### [What to do]
Quote the records below in full, exactly as given, with the images taken out.

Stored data
►

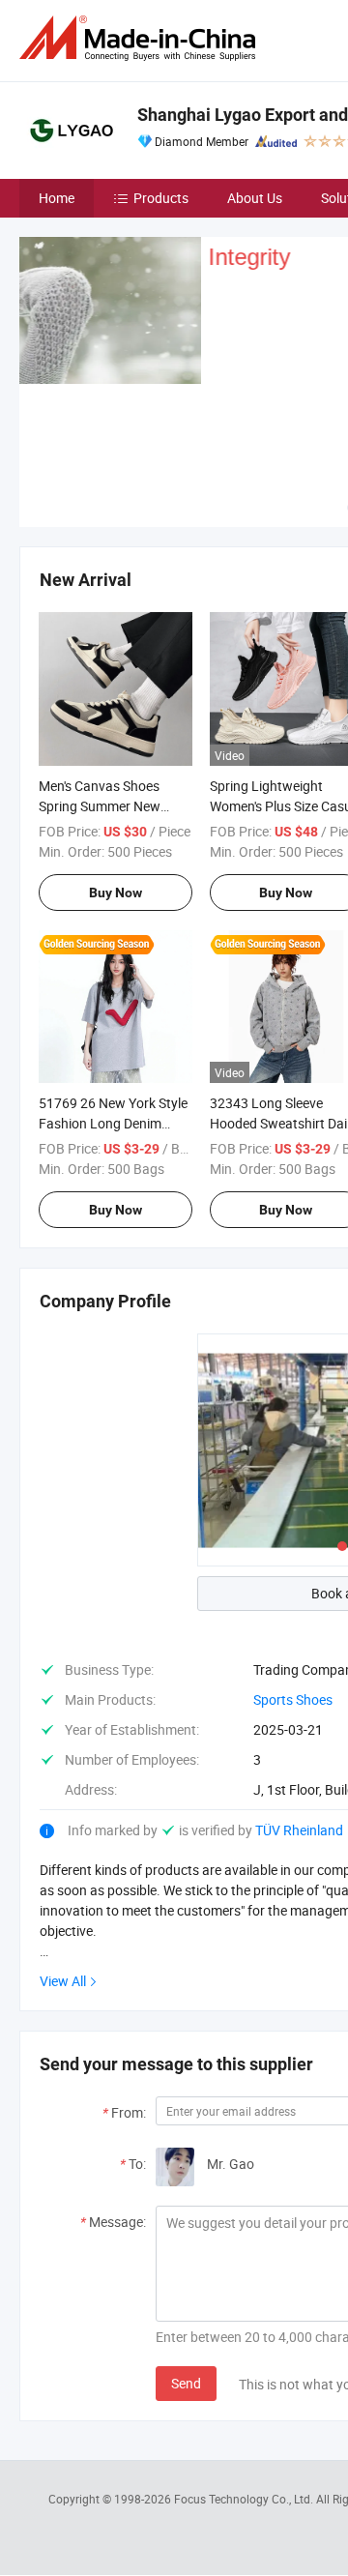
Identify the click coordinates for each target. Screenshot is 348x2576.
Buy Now (115, 892)
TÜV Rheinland (299, 1830)
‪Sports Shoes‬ (293, 1699)
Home (56, 198)
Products (160, 198)
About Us (254, 198)
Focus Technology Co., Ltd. (245, 2498)
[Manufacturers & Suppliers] (141, 38)
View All (63, 1981)
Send (186, 2383)
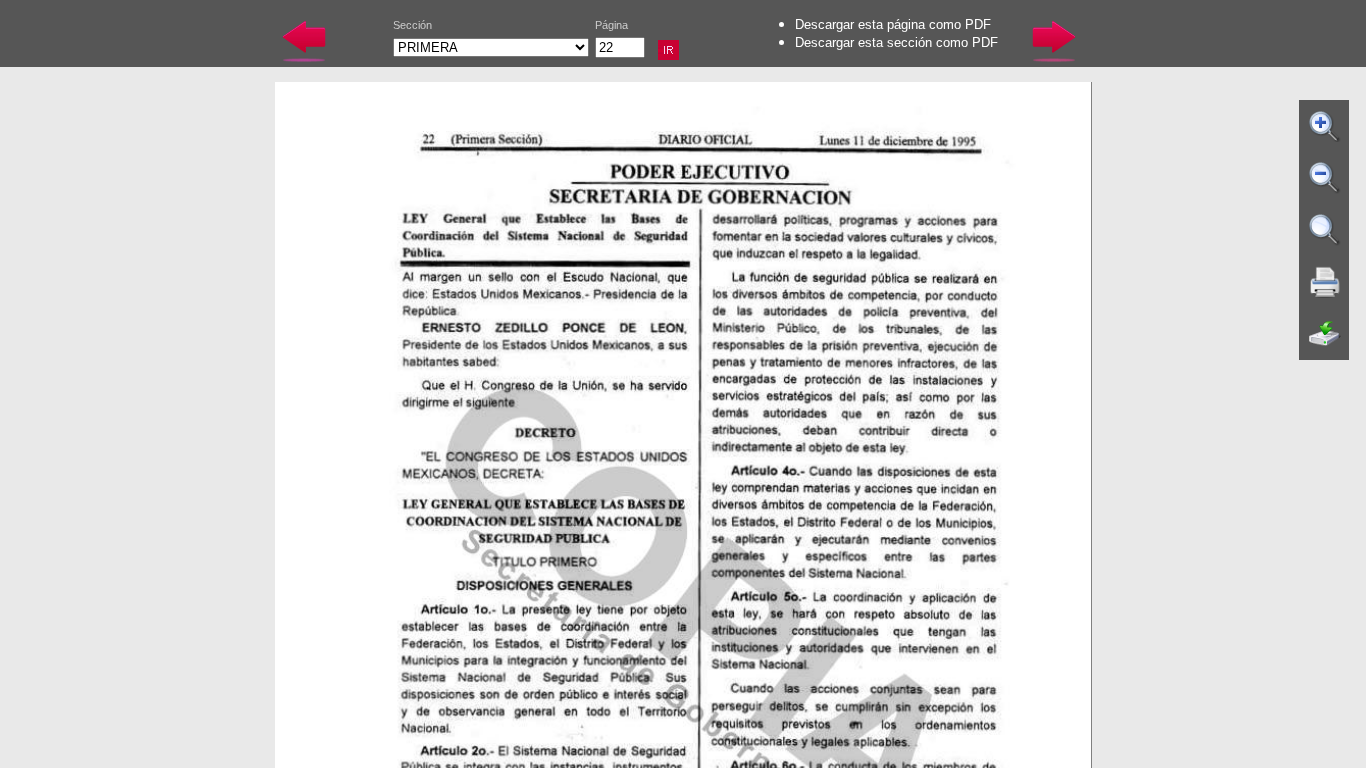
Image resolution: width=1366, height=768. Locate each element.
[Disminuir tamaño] (1325, 178)
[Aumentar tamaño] (1325, 126)
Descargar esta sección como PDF (896, 42)
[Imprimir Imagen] (1325, 282)
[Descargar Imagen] (1325, 334)
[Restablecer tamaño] (1325, 230)
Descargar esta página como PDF (893, 24)
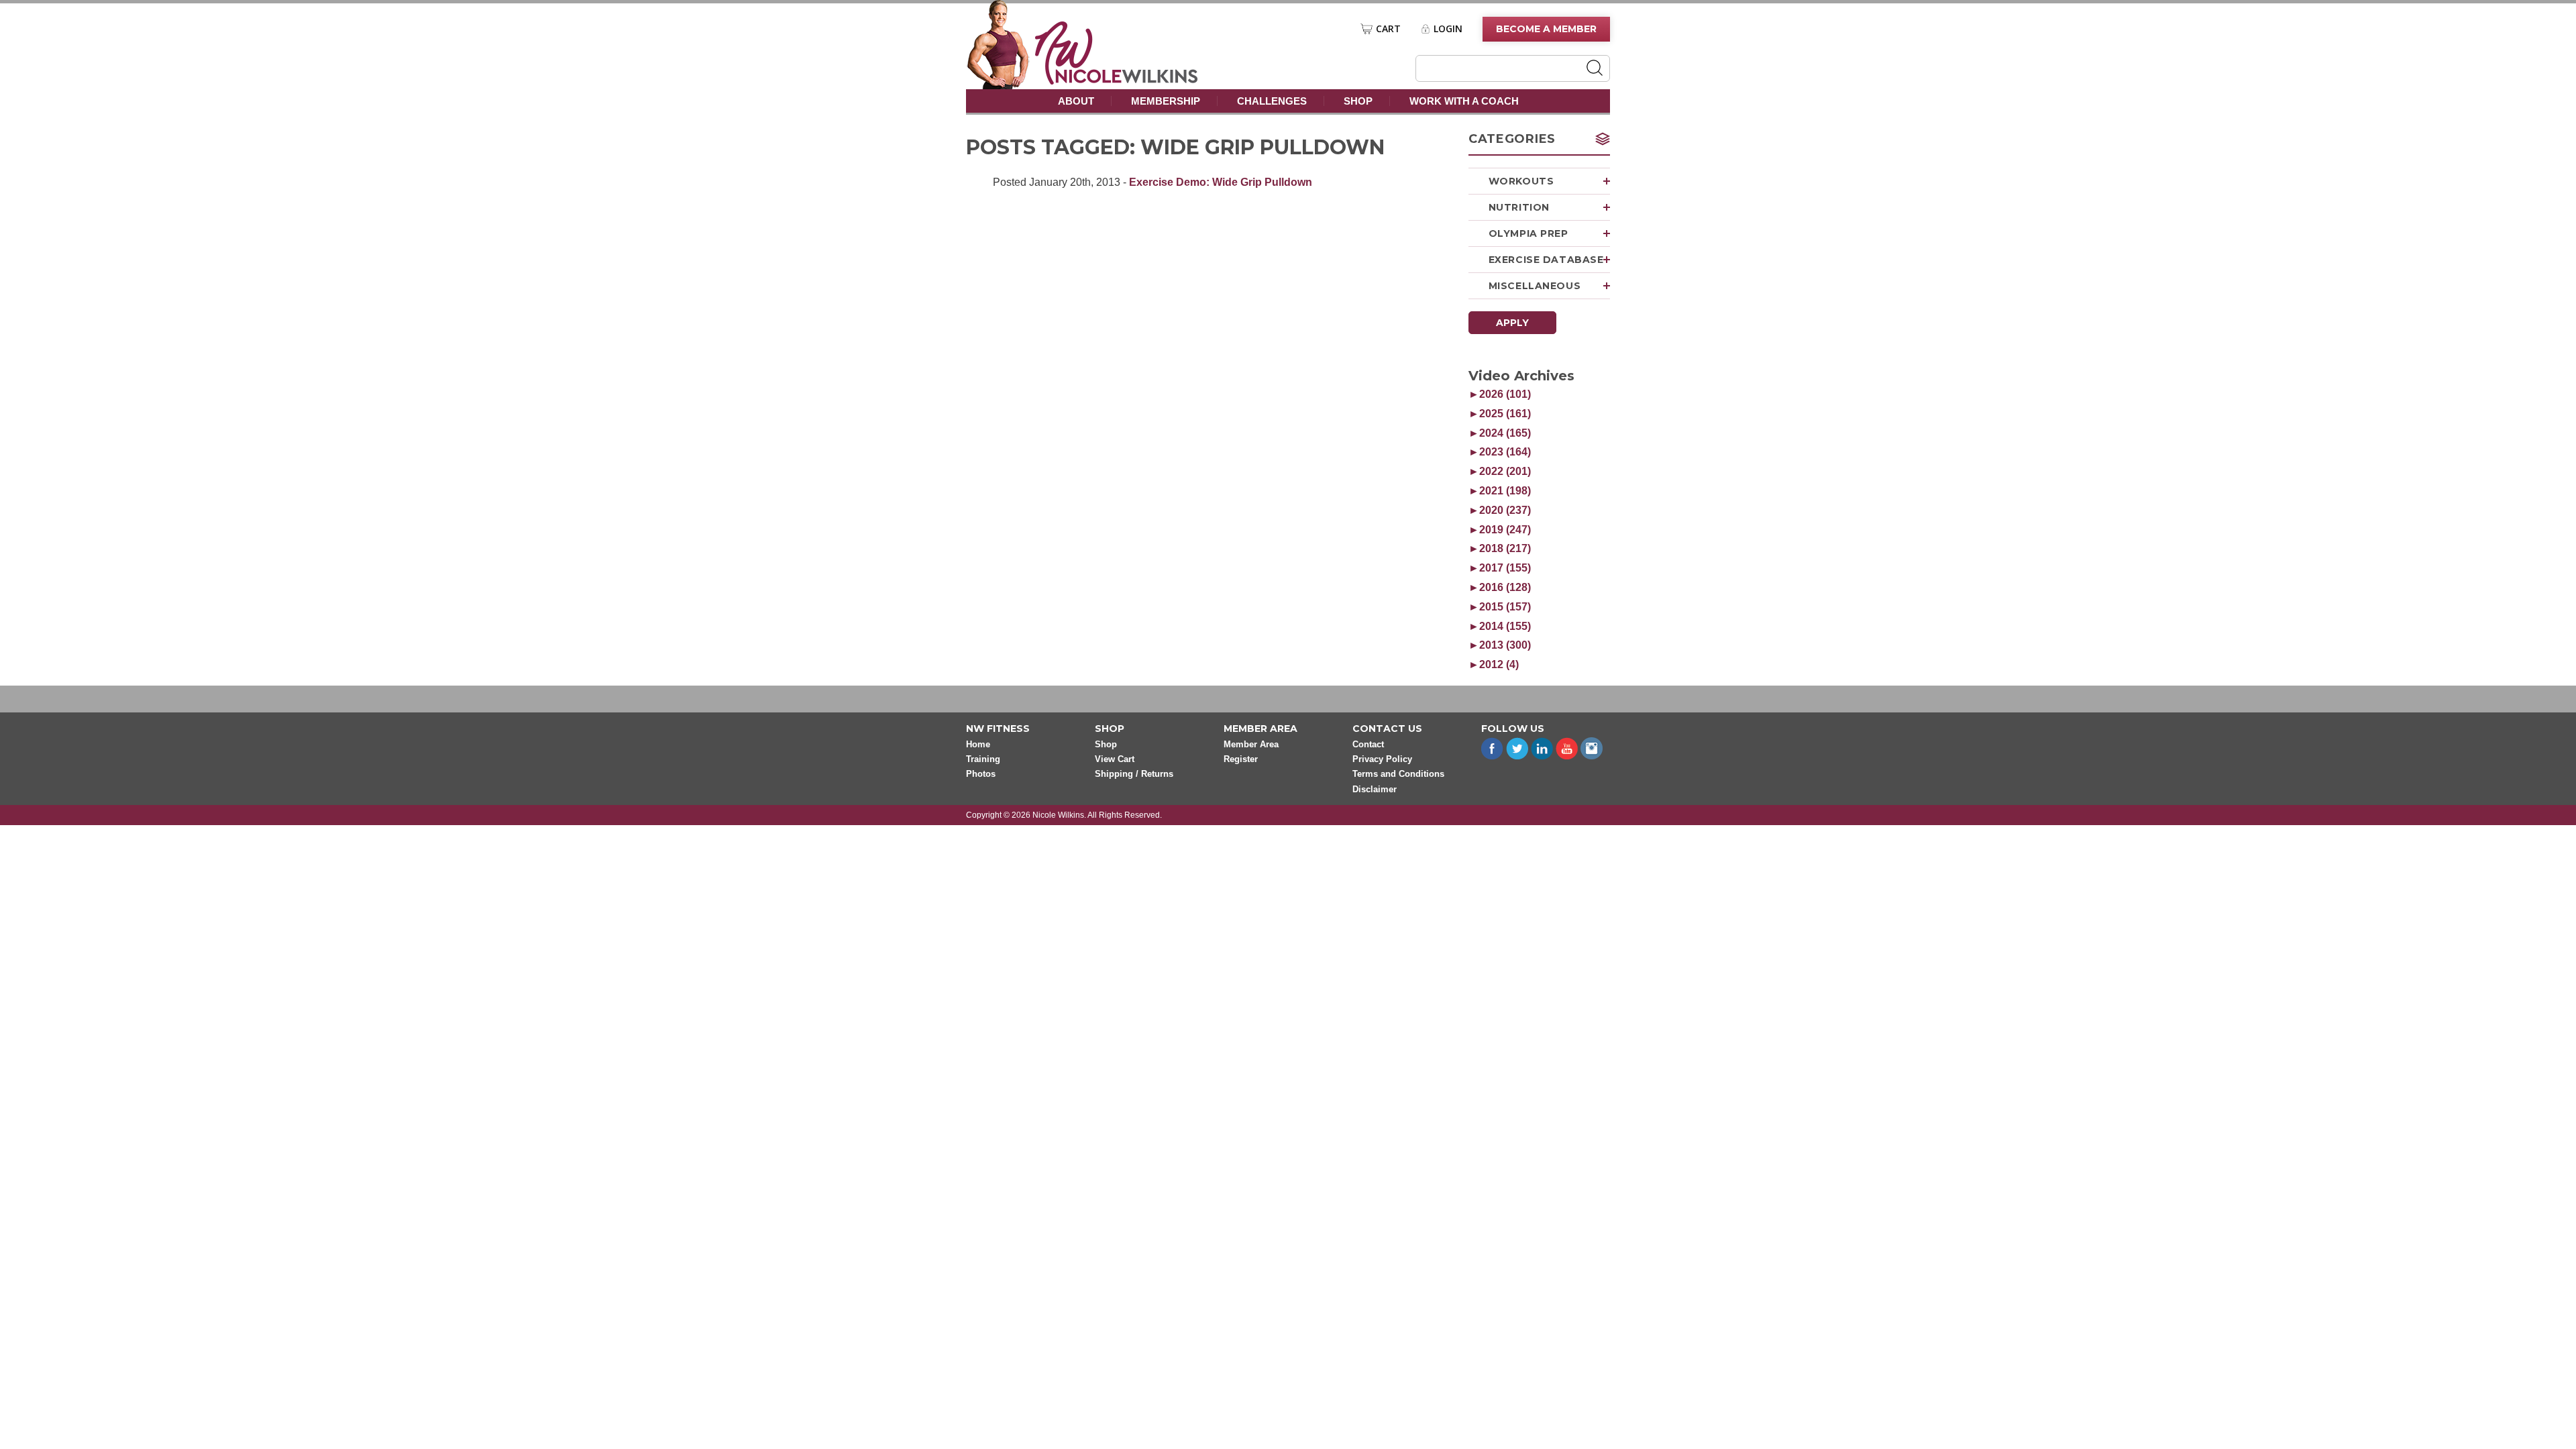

◄

### [Response to this task]
Identify the click coordinates for each target. Screenshot is 348x2576.
Buy Now (115, 892)
TÜV Rheinland (299, 1830)
‪Sports Shoes‬ (293, 1699)
Home (56, 198)
Products (160, 198)
About Us (254, 198)
Focus Technology Co., Ltd. (245, 2498)
[Manufacturers & Suppliers] (141, 38)
View All (63, 1981)
Send (186, 2383)
Image resolution: width=1366, height=768. Locate each element.
[Disminuir tamaño] (1325, 178)
[Aumentar tamaño] (1325, 126)
Descargar esta sección como PDF (896, 42)
[Imprimir Imagen] (1325, 282)
[Descargar Imagen] (1325, 334)
[Restablecer tamaño] (1325, 230)
Descargar esta página como PDF (893, 24)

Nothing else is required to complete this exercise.